**EXERCISE REQUIREMENTS**
Revise the rows below so that "computer-use agent" becomes "desktop agent" wherever it occurs, and leave every other part unchanged.

Word and element location data:
===
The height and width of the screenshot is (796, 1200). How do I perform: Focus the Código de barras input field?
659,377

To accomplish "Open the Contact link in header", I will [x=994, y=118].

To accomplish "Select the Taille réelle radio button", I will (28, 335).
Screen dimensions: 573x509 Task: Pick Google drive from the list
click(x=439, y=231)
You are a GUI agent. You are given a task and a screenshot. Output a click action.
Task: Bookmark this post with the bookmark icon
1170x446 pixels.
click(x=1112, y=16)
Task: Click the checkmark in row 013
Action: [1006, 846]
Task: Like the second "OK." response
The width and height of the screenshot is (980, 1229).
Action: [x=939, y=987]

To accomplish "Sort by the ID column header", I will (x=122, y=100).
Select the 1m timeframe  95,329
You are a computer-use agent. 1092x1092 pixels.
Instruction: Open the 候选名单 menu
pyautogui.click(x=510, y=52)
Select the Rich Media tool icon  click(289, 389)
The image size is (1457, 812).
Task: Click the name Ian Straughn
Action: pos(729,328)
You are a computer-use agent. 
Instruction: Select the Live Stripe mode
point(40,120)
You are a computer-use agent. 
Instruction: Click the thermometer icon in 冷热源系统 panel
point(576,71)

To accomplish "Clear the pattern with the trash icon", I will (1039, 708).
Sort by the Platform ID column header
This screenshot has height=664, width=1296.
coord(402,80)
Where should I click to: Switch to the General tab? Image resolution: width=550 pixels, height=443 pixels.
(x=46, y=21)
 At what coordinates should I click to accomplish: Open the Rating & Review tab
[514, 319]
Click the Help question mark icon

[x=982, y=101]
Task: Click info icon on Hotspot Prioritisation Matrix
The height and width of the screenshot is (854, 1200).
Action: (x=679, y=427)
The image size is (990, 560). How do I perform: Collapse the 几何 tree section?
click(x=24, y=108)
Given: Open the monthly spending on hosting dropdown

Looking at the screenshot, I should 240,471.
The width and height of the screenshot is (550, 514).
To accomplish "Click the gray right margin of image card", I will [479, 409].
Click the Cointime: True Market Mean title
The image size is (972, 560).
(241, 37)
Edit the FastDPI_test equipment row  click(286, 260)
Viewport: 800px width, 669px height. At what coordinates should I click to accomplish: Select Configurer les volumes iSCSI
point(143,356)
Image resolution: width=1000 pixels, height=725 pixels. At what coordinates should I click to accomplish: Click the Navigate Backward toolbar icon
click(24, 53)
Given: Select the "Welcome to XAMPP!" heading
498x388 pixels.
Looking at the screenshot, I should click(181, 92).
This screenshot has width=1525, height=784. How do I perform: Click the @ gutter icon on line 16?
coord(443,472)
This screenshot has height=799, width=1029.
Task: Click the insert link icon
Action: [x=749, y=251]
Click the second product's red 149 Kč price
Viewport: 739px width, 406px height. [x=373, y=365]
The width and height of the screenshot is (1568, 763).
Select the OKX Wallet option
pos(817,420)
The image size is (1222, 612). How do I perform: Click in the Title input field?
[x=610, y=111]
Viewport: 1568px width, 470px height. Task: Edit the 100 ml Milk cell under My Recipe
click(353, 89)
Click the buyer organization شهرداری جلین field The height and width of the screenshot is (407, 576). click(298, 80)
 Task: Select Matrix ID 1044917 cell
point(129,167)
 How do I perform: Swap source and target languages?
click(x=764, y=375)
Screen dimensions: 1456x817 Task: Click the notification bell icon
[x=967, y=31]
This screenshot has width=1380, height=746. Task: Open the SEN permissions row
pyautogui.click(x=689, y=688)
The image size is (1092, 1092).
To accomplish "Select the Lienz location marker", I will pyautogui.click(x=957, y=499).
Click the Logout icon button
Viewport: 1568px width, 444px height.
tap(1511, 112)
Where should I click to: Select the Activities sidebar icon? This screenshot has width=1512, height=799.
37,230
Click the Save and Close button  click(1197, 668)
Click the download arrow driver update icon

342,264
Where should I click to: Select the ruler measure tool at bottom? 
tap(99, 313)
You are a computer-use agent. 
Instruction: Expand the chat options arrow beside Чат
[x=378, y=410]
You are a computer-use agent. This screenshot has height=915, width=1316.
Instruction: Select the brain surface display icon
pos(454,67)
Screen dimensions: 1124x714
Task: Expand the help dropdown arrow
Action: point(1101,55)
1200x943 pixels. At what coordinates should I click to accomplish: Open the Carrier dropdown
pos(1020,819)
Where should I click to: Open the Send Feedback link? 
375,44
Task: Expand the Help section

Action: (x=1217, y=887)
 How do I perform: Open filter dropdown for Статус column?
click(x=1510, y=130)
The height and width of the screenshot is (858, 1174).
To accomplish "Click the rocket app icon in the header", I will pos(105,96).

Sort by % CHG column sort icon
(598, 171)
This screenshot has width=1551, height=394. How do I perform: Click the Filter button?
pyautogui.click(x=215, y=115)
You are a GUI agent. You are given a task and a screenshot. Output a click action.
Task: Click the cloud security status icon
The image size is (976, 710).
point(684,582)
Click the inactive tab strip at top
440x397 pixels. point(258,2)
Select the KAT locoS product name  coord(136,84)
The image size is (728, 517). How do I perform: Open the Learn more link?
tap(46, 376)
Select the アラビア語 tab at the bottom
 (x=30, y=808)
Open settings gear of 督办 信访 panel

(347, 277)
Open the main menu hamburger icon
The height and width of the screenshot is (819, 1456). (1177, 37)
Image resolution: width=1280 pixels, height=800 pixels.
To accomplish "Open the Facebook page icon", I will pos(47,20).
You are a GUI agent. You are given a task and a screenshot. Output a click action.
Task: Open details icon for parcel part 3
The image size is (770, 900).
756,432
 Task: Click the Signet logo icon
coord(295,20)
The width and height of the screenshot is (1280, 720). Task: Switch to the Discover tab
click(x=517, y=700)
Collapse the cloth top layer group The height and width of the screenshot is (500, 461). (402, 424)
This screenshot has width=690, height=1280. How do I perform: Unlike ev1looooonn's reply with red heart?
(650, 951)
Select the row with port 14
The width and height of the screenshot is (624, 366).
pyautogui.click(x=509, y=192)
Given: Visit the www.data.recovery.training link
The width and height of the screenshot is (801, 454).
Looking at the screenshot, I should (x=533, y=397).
===
**FINISHED EXERCISE**
The height and width of the screenshot is (796, 1200). How do I perform: Focus the Código de barras input field?
659,377

To accomplish "Open the Contact link in header", I will [x=994, y=118].

To accomplish "Select the Taille réelle radio button", I will (28, 335).
Screen dimensions: 573x509 Task: Pick Google drive from the list
click(x=439, y=231)
You are a GUI agent. You are given a task and a screenshot. Output a click action.
Task: Bookmark this post with the bookmark icon
1170x446 pixels.
click(x=1112, y=16)
Task: Click the checkmark in row 013
Action: [1006, 846]
Task: Like the second "OK." response
The width and height of the screenshot is (980, 1229).
Action: [x=939, y=987]

To accomplish "Sort by the ID column header", I will (x=122, y=100).
Select the 1m timeframe  95,329
You are a desktop agent. 1092x1092 pixels.
Instruction: Open the 候选名单 menu
pyautogui.click(x=510, y=52)
Select the Rich Media tool icon  click(289, 389)
The image size is (1457, 812).
Task: Click the name Ian Straughn
Action: pos(729,328)
You are a desktop agent. 
Instruction: Select the Live Stripe mode
point(40,120)
You are a desktop agent. 
Instruction: Click the thermometer icon in 冷热源系统 panel
point(576,71)

To accomplish "Clear the pattern with the trash icon", I will (1039, 708).
Sort by the Platform ID column header
This screenshot has height=664, width=1296.
coord(402,80)
Where should I click to: Switch to the General tab? Image resolution: width=550 pixels, height=443 pixels.
(x=46, y=21)
 At what coordinates should I click to accomplish: Open the Rating & Review tab
[514, 319]
Click the Help question mark icon

[x=982, y=101]
Task: Click info icon on Hotspot Prioritisation Matrix
The height and width of the screenshot is (854, 1200).
Action: (x=679, y=427)
The image size is (990, 560). How do I perform: Collapse the 几何 tree section?
click(x=24, y=108)
Given: Open the monthly spending on hosting dropdown

Looking at the screenshot, I should 240,471.
The width and height of the screenshot is (550, 514).
To accomplish "Click the gray right margin of image card", I will [479, 409].
Click the Cointime: True Market Mean title
The image size is (972, 560).
(241, 37)
Edit the FastDPI_test equipment row  click(286, 260)
Viewport: 800px width, 669px height. At what coordinates should I click to accomplish: Select Configurer les volumes iSCSI
point(143,356)
Image resolution: width=1000 pixels, height=725 pixels. At what coordinates should I click to accomplish: Click the Navigate Backward toolbar icon
click(24, 53)
Given: Select the "Welcome to XAMPP!" heading
498x388 pixels.
Looking at the screenshot, I should click(181, 92).
This screenshot has width=1525, height=784. How do I perform: Click the @ gutter icon on line 16?
coord(443,472)
This screenshot has height=799, width=1029.
Task: Click the insert link icon
Action: [x=749, y=251]
Click the second product's red 149 Kč price
Viewport: 739px width, 406px height. [x=373, y=365]
The width and height of the screenshot is (1568, 763).
Select the OKX Wallet option
pos(817,420)
The image size is (1222, 612). How do I perform: Click in the Title input field?
[x=610, y=111]
Viewport: 1568px width, 470px height. Task: Edit the 100 ml Milk cell under My Recipe
click(353, 89)
Click the buyer organization شهرداری جلین field The height and width of the screenshot is (407, 576). click(298, 80)
 Task: Select Matrix ID 1044917 cell
point(129,167)
 How do I perform: Swap source and target languages?
click(x=764, y=375)
Screen dimensions: 1456x817 Task: Click the notification bell icon
[x=967, y=31]
This screenshot has width=1380, height=746. Task: Open the SEN permissions row
pyautogui.click(x=689, y=688)
The image size is (1092, 1092).
To accomplish "Select the Lienz location marker", I will pyautogui.click(x=957, y=499).
Click the Logout icon button
Viewport: 1568px width, 444px height.
tap(1511, 112)
Where should I click to: Select the Activities sidebar icon? This screenshot has width=1512, height=799.
37,230
Click the Save and Close button  click(1197, 668)
Click the download arrow driver update icon

342,264
Where should I click to: Select the ruler measure tool at bottom? 
tap(99, 313)
You are a desktop agent. 
Instruction: Expand the chat options arrow beside Чат
[x=378, y=410]
You are a desktop agent. This screenshot has height=915, width=1316.
Instruction: Select the brain surface display icon
pos(454,67)
Screen dimensions: 1124x714
Task: Expand the help dropdown arrow
Action: point(1101,55)
1200x943 pixels. At what coordinates should I click to accomplish: Open the Carrier dropdown
pos(1020,819)
Where should I click to: Open the Send Feedback link? 
375,44
Task: Expand the Help section

Action: (x=1217, y=887)
 How do I perform: Open filter dropdown for Статус column?
click(x=1510, y=130)
The height and width of the screenshot is (858, 1174).
To accomplish "Click the rocket app icon in the header", I will pos(105,96).

Sort by % CHG column sort icon
(598, 171)
This screenshot has width=1551, height=394. How do I perform: Click the Filter button?
pyautogui.click(x=215, y=115)
You are a GUI agent. You are given a task and a screenshot. Output a click action.
Task: Click the cloud security status icon
The image size is (976, 710).
point(684,582)
Click the inactive tab strip at top
440x397 pixels. point(258,2)
Select the KAT locoS product name  coord(136,84)
The image size is (728, 517). How do I perform: Open the Learn more link?
tap(46, 376)
Select the アラビア語 tab at the bottom
 (x=30, y=808)
Open settings gear of 督办 信访 panel

(347, 277)
Open the main menu hamburger icon
The height and width of the screenshot is (819, 1456). (1177, 37)
Image resolution: width=1280 pixels, height=800 pixels.
To accomplish "Open the Facebook page icon", I will pos(47,20).
You are a GUI agent. You are given a task and a screenshot. Output a click action.
Task: Open details icon for parcel part 3
The image size is (770, 900).
756,432
 Task: Click the Signet logo icon
coord(295,20)
The width and height of the screenshot is (1280, 720). Task: Switch to the Discover tab
click(x=517, y=700)
Collapse the cloth top layer group The height and width of the screenshot is (500, 461). (402, 424)
This screenshot has width=690, height=1280. How do I perform: Unlike ev1looooonn's reply with red heart?
(650, 951)
Select the row with port 14
The width and height of the screenshot is (624, 366).
pyautogui.click(x=509, y=192)
Given: Visit the www.data.recovery.training link
The width and height of the screenshot is (801, 454).
Looking at the screenshot, I should (x=533, y=397).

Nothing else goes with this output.